Cerita yang jatuh ke mesin kata?
Mengulang-ulang membacanya lebih seratus kali- seakan ada yang tertinggal di sana. Apa yang kau rasa?
Apa yang ku rasa? Apa yang mesin kata rasa? Waktu dan detik yang lewat dari ceritamu adakah terpahat pada mesin kata?
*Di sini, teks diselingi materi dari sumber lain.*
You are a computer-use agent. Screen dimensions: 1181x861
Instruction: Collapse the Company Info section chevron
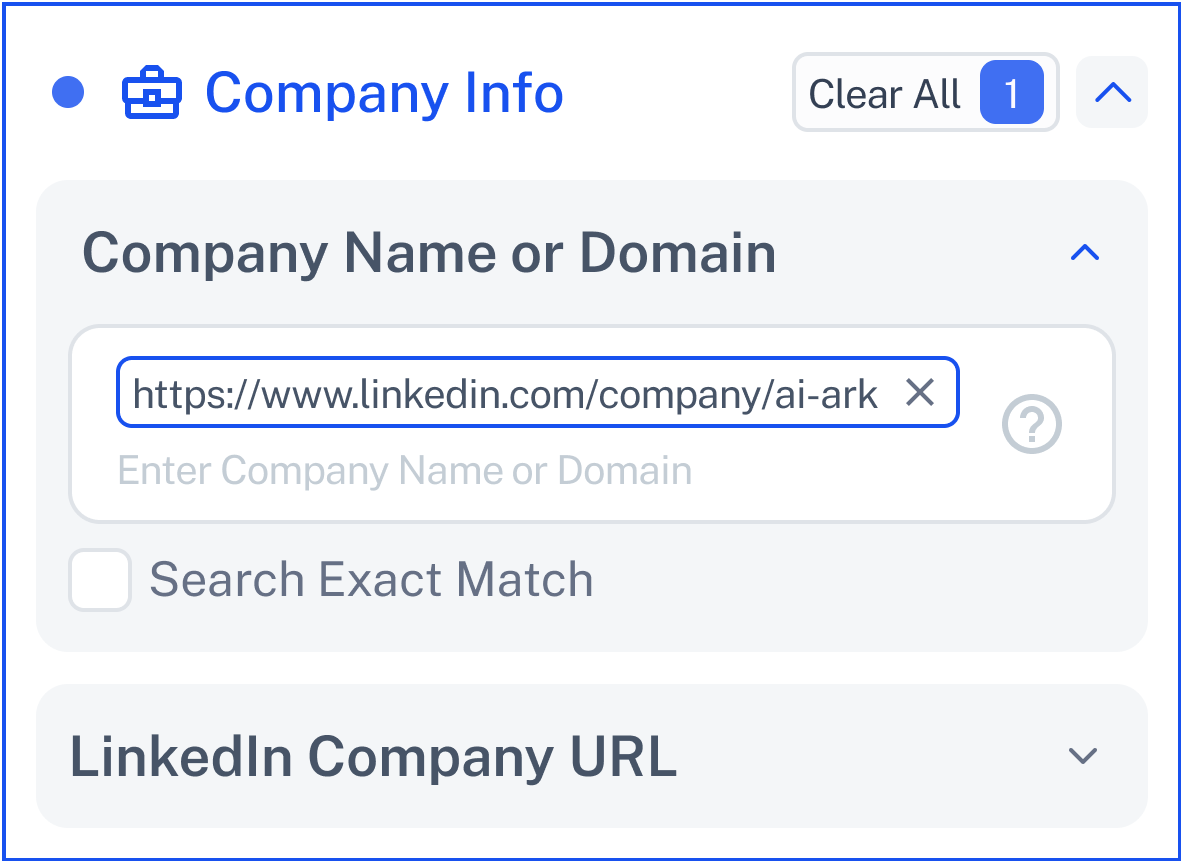(x=1112, y=93)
Jalan dan hujan salju kereta yang tertambat pada sisa badai salju kemarin dan suara masinis yang memanggil-manggil ke sebrang
Bila langit tak lagi bawakan warna
burung-burung tak bawakan suara
tinggal awan kelabu angin menyibak dahan reranting cemara berkata:
bagaimana kusapa hujan pagi ini
Di pagi yang asing itu kau temui hujan tanpa angin: Hujan Bulan Juni
hujan yang datang dengan segenap rahasia kata yang menetes kerinduan hujan bulan juni
Kemarau yang jauh naik ke pintu langit membuka mirai-tirai mega menatap
sukma menghalau musim yang lelah
menghimpun butir-butir ketiadaan kata rindu dan cemas; pada akar-akar pohon itu menyusup doa dalam kerahasiaan
Kata dan kerahasiaan itu kau letakkan di atas mesin kata? Waktu jalan dan hujan jatuh di sudut, berkata:
bagaimana kusapa hujan pagi ini
Di halaman-halaman yang panjang ceritamu melingkar seperti sebuah cincin- lingkaran tak berpusat
hanya sebuah lubang cincin membawa kekosongan- dari yang ada dan tak ada
dari yang mungkin dan tak mungkin-kemungkinan adalah dasar sebuah Logika cerita
Kemungkinan untuk datang sebagaimana kemungkinan untuk pergi- sebentuk keniscayaan
datang kepada percakapan dan pergi kepada cerita
rindu percakapan di dalam ruang
hujan bawakan kata dan waktu
tinggalkan kenangan dan cerita,
dan mesin kata?
Cerita keluar dari mesin kata- hujan angin kabut tak bertemu warna-warna langit dan daratan tak ada nafas kesunyian di sana- tinggal gelembung dan bola-bola berhamburan di dalam roda waktu
mesin kata: bagaimana kusapa hujan pagi ini
Kesendirian makin sulit ku bendung
terutama saat matahari pagi menyingkap rupa pohon-pohon bakau di seberang laut yang menyirukan biru nafas
kembang ke hutan-hutan hujan tropis tak bernama
Kata-kata hampir pasti: Mati
tapi penulis tak pernah mati, bukan?
Menulis untuk hidup, hidup di atas kematian- bahasa orang ramai
kesendirian terseok-seok dan robek mencari makna mimpi dan kematian hutan bahasa sendiri
Atap langit-langit yang bocor pada ruang kerja suara hujan dan angin
mengeras huruf-huruf hujan yang jatuh menetes menggenang mengalir ke mesin
kata di luar, berkata: bagaimana kusapa hujan pagi ini
Aku tak tahu bagaimana mencintaimu sebagaimana aku tak tahu mencintai hujan
dan bunga-bunga- mungkin, perahu nuh itu
di buat atas waktu dan hujan. Sedang bunga-bunga?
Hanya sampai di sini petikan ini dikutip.